Alla Veglia Missionaria 2017 l’appassionata testimonianza di p. Solalinde,
difensore delle vittime della tratta di esseri umani in Messico
”La messe è molta”: è questo il titolo della veglia missionaria, presieduta dal nostro Vescovo, che sabato sera si è svolta nella parrocchia di San Giuseppe situata nel centro storico di Sanremo in preparazione alla giornata missionaria mondiale di domenica 22 ottobre. La veglia ci ha invitato alla preghiera anche attraverso alcuni gesti simbolici che visivamente hanno aiutano la riflessione: il mappamondo ci proietta in ogni angolo del pianeta dove sacerdoti, religiosi e laici operano per l’annuncio del Vangelo, l’immagine che ognuno ha portato al mappamondo rappresenta la quotidianità della “messe abbondante” e la spiga deposta ai piedi del globo indica il nostro impegno ad operare concretamente per l’annuncio a tutti gli uomini della terra.

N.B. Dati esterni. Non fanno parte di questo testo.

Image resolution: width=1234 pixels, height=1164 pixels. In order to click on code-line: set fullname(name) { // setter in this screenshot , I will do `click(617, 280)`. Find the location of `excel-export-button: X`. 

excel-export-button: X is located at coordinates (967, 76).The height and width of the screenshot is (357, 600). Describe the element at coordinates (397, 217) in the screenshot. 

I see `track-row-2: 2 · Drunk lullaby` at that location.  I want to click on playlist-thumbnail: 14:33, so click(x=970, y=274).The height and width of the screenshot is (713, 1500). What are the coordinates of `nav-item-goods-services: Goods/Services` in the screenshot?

Molto toccante e coinvolgente la testimonianza di Padre Solalinde un sacerdote messicano che dedica la propria vita alla causa dei migranti in viaggio verso gli Stati Uniti d’America. Proprio per questo suo impegno è stato utile ascoltare la sua storia che, anche se con le debite differenze e proporzioni, ha delle analogie con quanto viviamo in Diocesi al confine di Ventimiglia.

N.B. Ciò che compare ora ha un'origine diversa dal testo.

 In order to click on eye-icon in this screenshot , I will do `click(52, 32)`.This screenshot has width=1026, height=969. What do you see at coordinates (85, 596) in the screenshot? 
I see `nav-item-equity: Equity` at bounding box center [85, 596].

Un milione di dollari. È questa la cifra che i narcotrafficanti sono disposti a pagare pur di vedere ucciso padre Alejandro Solalinde, il più importante difensore dei migranti in Messico, responsabile di un centro di accoglienza a Ixtepec, città nel sud del Paese, nel quale ogni anno transitano 20mila migranti. Padre Solalinde dal 2011 vive sotto scorta per il suo impegno contro i narcos e per aver denunciato la corruzione delle autorità pubbliche.

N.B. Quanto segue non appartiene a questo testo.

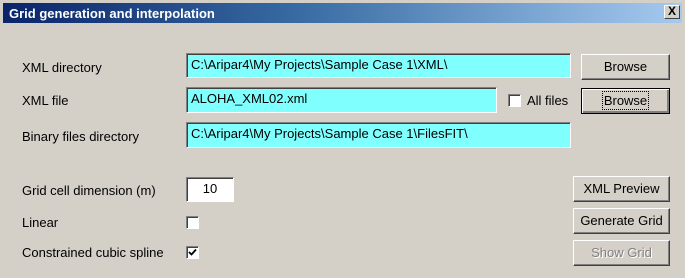 This screenshot has height=278, width=685. Describe the element at coordinates (622, 221) in the screenshot. I see `generate-grid-button: Generate Grid` at that location.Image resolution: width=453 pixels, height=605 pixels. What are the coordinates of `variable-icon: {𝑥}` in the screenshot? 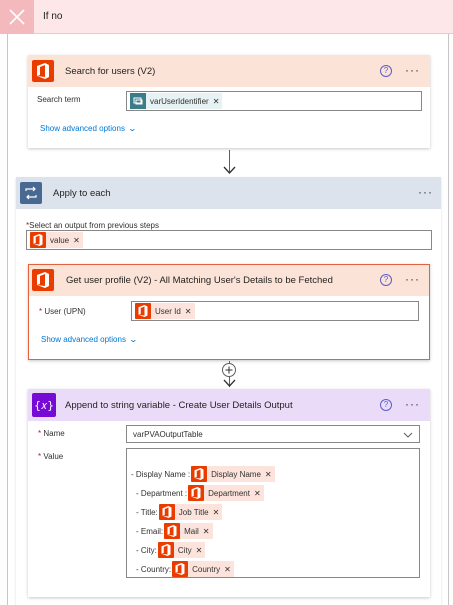 It's located at (44, 405).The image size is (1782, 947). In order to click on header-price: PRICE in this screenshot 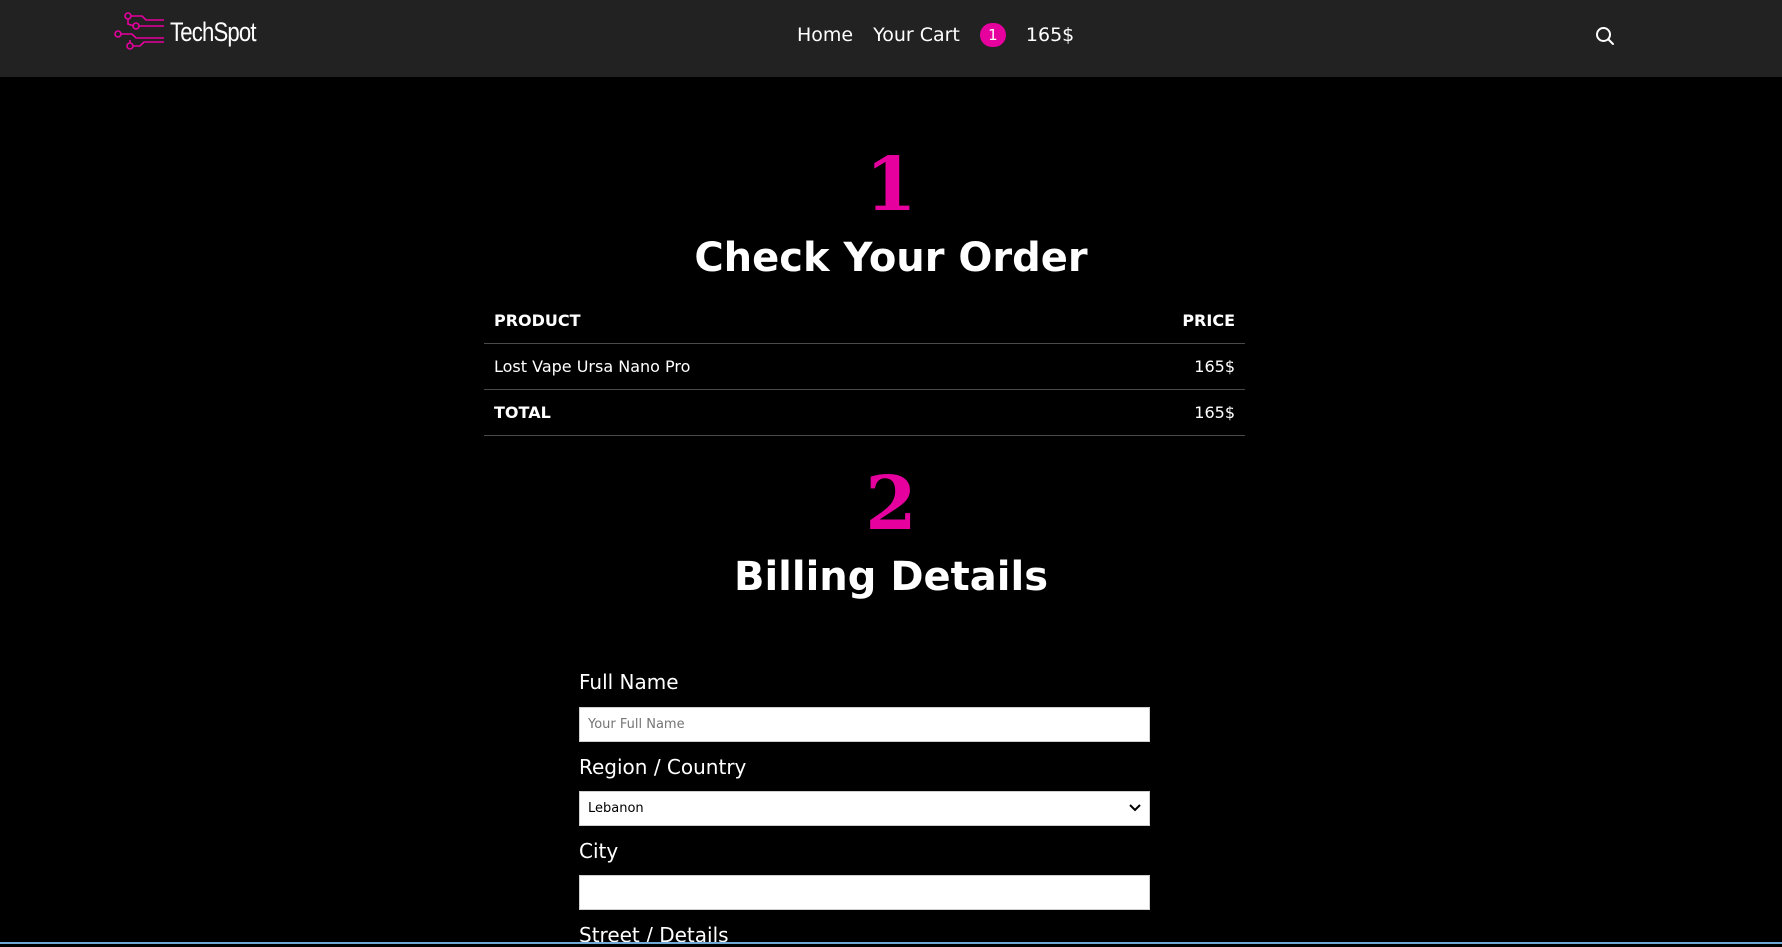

Sono mezzo milione gli indocumentados che ogni anno transitano in Messico dal Centroamerica (Salvador, Guatemala, Honduras, …) verso gli Stati Uniti. Il 25% di loro sono donne, il 10% minori. Da quando entrano in Messico i migranti – che fuggono dalle violenze urbane e civili del Centroamerica – possono impiegare almeno un mese per raggiungere la frontiera statunitense, il sogno di ogni migrante alla ricerca di una vita migliore: in questo lungo viaggio sono vittime di rapimenti, violenze, torture, schiavismo a fine sessuale da parte dei narcotrafficanti, che incrementano i loro traffici: questo «commercio» di esseri umani vale 50 milioni di dollari all’anno. Ogni giorno 54 indocumentados vengono rapiti, 20 mila all’anno.
I dati ufficiali della polizia messicana parlano di 71.415 migranti «salvati» dai sequestri tra il 2007 e il 2014. Fino al 2005 di tutto questo padre Solalinde non si occupa, come racconta anche nel libro “I narcos mi vogliono morto” (in dialogo con Lucia Capuzzi, Emi, prefazione di Luigi Ciotti): è un «prete borghese», come lui stesso si definisce, fa il parroco, il professore, l’assistente dell’Azione cattolica, studia psicologia; da giovane addirittura apparteneva a un’associazione parafascista. Poi nel 2005 la «scoperta» degli indocumentados: li vede per la prima volta, inizia a prenderseli a cuore, apre «Hermanos en el camino», un centro perché questi migranti possano riposarsi, mangiare, avere un posto dove stare per rifugiarsi da polizia e narcos. Viene minacciato di morte diverse volte dai narcos che gli impongono il silenzio sui rapimenti dei migranti a scopo di estorsione. Ma padre Solalinde non tace, anzi denuncia ai mass media i fatti di violenza e corruzione di cui viene a conoscenza. Nel suo libro Solalinde racconta le lotte per la dignità dei migranti, le violenze da loro subite, la sua «conversione» per difendere i migranti in nome della solidarietà predicata da Gesù Cristo.
La sua è una vicenda che ha appassionato migliaia di persone in ogni parte del mondo: già dal 2012 Amnesty International ha lanciato una campagna internazionale in suo sostegno, quest’anno l’Accademia di Oslo aveva accettato la sua candidatura al Premio Nobel per la pace 2017, lanciata dall’Universidad Autónoma del Estado de México.